● To be done: Rewrite the engine-building text between "A jig was made" and "and Steam Tests.", inclusive, changing "jig" to "fixture".

● Quoted passage:
---
The piston was made from stainless steel in a 3-jaw chuck on one
setting. Turned to diameter then the slot between the piston
and the cross head cut, followed by the slot for the ‘O’ ring.
While still in the lathe the flats on the cross head-made with a
file. Removed from the lathe the hole for the crank pin was
drilled in the crosshead. The nearly finished piston was cut
from its rod and faced to length in the lathe.
Assembly.
A jig was made as shown on the drawing which was then used to drill
the inlet and exhaust ports half way through the port block.
The same jig was bolted to the cylinder to drill its port hole
through to the bore. Holes were drilled the port block for the
inlet and exhaust pipes to connect to their relevant port holes.
The inlet pipe is in the top of the block and the pipe from the
steam dome soft soldered in. The exhaust pipe comes out of the
right hand side of the block and is a push fit.
A cylinder cover was made and glued into the cylinder with Loctite
Retention. To finish the engine a bolt and spring was used to
hold the cylinder to the port block. Take care that this
threaded rod does not deform the cylinder’s thin wall by bottoming
on it.
Air and Steam Tests.
---
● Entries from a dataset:
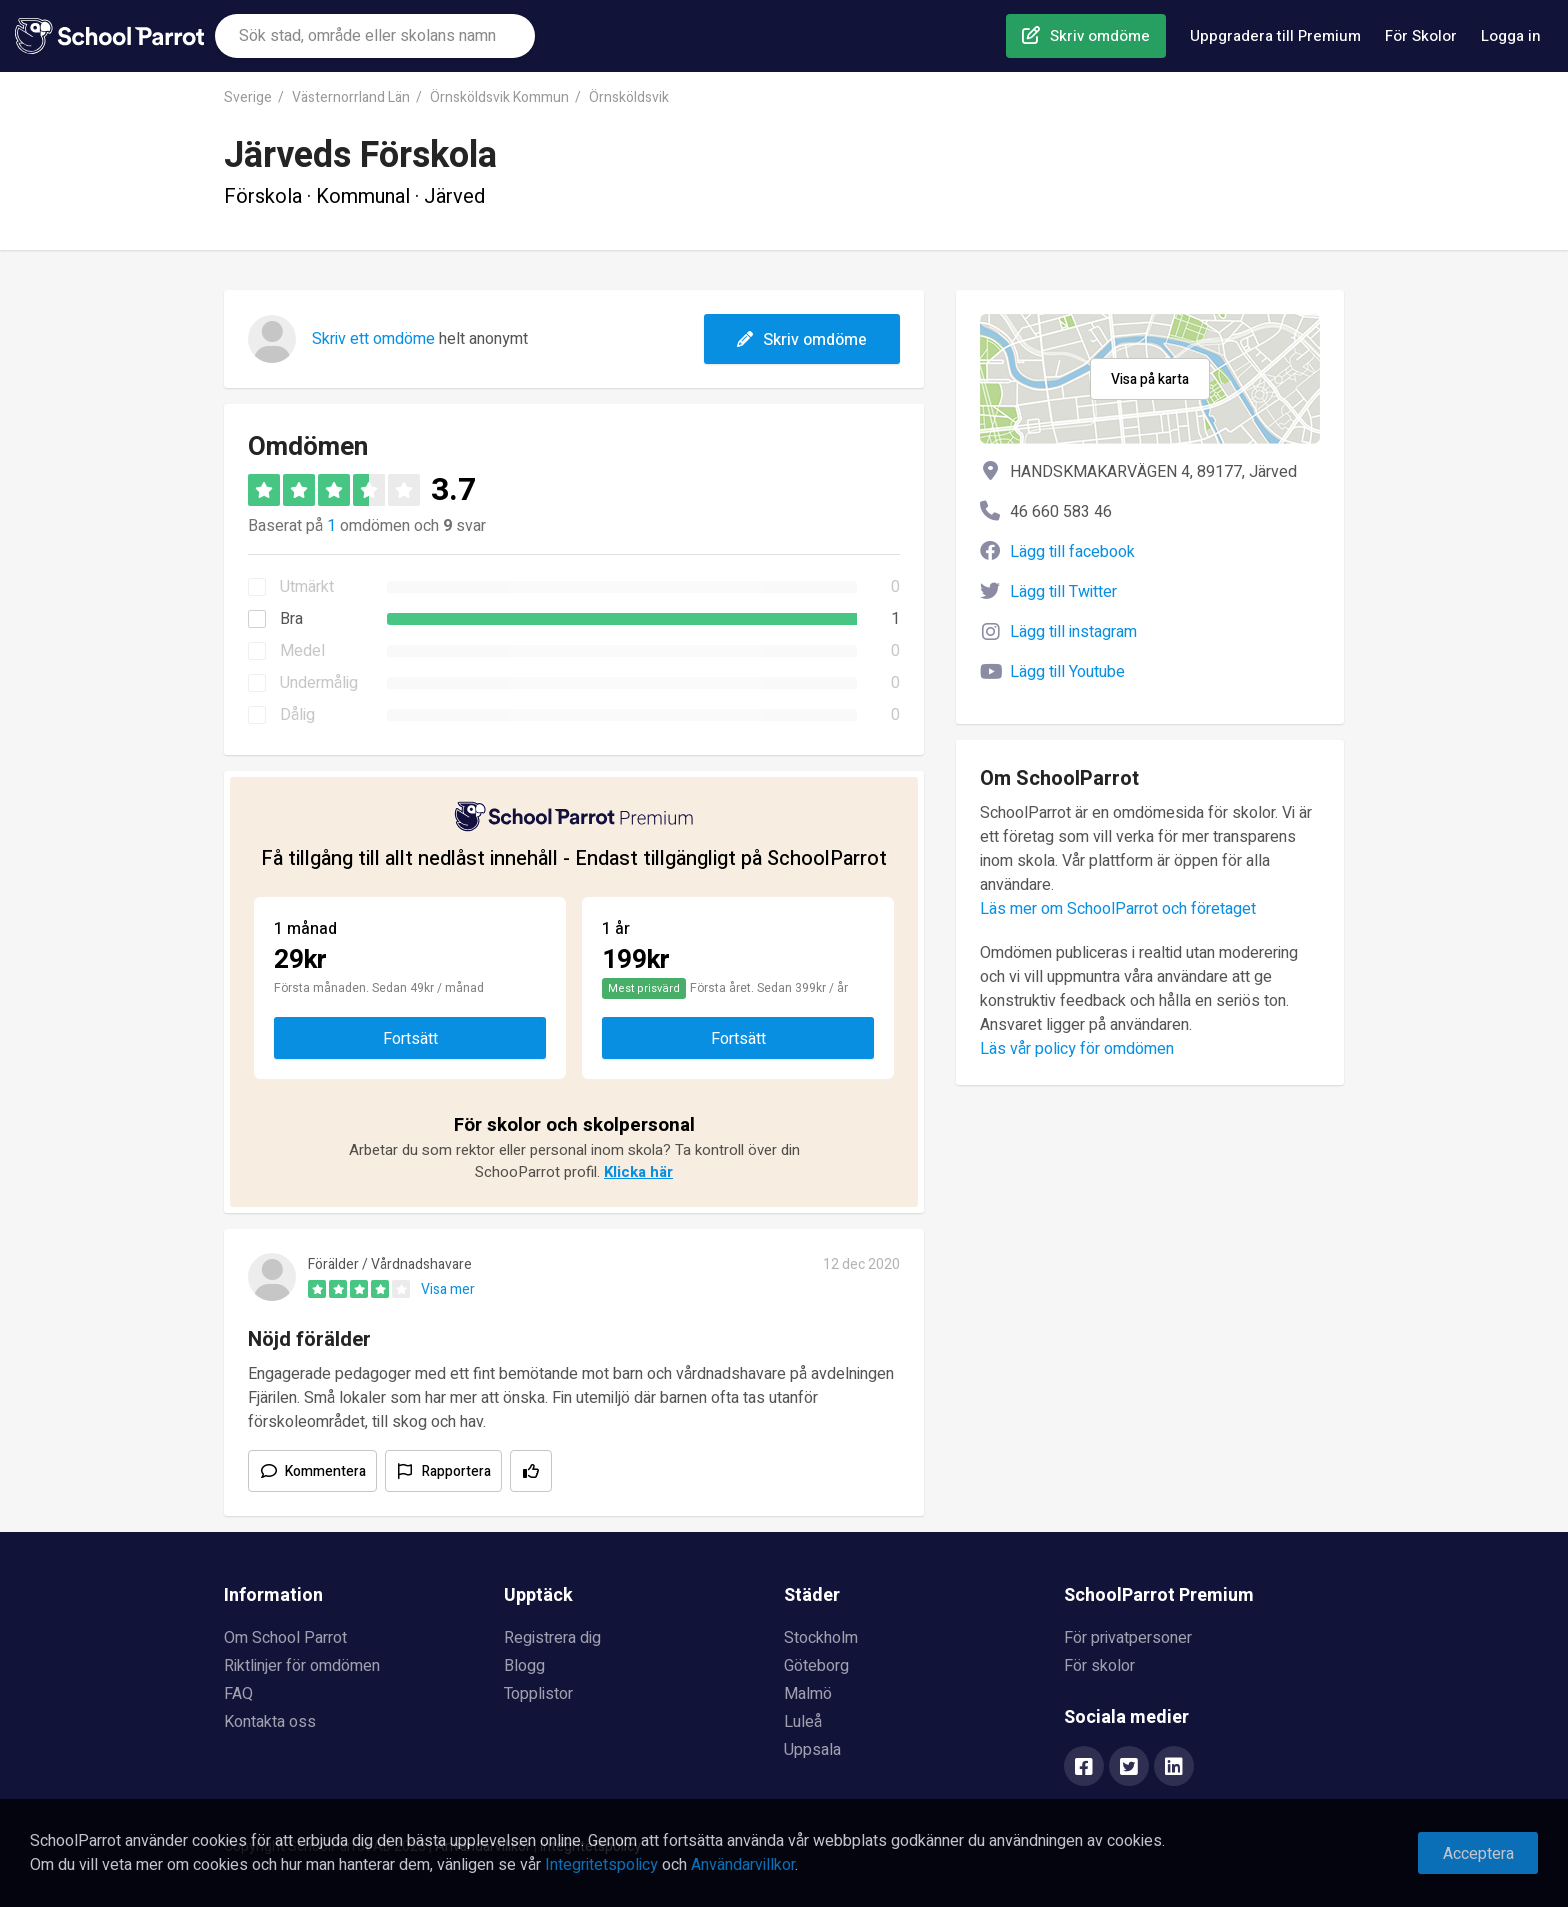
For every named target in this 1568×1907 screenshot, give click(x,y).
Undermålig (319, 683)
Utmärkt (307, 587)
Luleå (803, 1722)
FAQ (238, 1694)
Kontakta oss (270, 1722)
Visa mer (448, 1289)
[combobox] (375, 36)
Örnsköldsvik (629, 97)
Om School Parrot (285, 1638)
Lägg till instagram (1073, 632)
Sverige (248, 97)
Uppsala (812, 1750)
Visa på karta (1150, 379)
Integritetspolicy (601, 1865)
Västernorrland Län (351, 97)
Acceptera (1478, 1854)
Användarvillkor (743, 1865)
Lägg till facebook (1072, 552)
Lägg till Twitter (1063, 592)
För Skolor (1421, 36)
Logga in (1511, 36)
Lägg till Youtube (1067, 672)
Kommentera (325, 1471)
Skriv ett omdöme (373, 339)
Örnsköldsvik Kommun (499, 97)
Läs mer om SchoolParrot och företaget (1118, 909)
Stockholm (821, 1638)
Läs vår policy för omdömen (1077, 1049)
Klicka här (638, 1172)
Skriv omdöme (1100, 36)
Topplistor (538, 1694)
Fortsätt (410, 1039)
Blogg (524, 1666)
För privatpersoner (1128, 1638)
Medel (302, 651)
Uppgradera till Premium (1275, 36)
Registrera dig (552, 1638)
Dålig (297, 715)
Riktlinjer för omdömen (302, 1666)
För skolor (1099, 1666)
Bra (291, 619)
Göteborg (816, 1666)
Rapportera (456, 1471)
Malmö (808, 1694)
---
● The response:
A fixture was made as shown on the drawing which was then used to drill
the inlet and exhaust ports half way through the port block.
The same fixture was bolted to the cylinder to drill its port hole
through to the bore. Holes were drilled the port block for the
inlet and exhaust pipes to connect to their relevant port holes.
The inlet pipe is in the top of the block and the pipe from the
steam dome soft soldered in. The exhaust pipe comes out of the
right hand side of the block and is a push fit.
A cylinder cover was made and glued into the cylinder with Loctite
Retention. To finish the engine a bolt and spring was used to
hold the cylinder to the port block. Take care that this
threaded rod does not deform the cylinder’s thin wall by bottoming
on it.
Air and Steam Tests.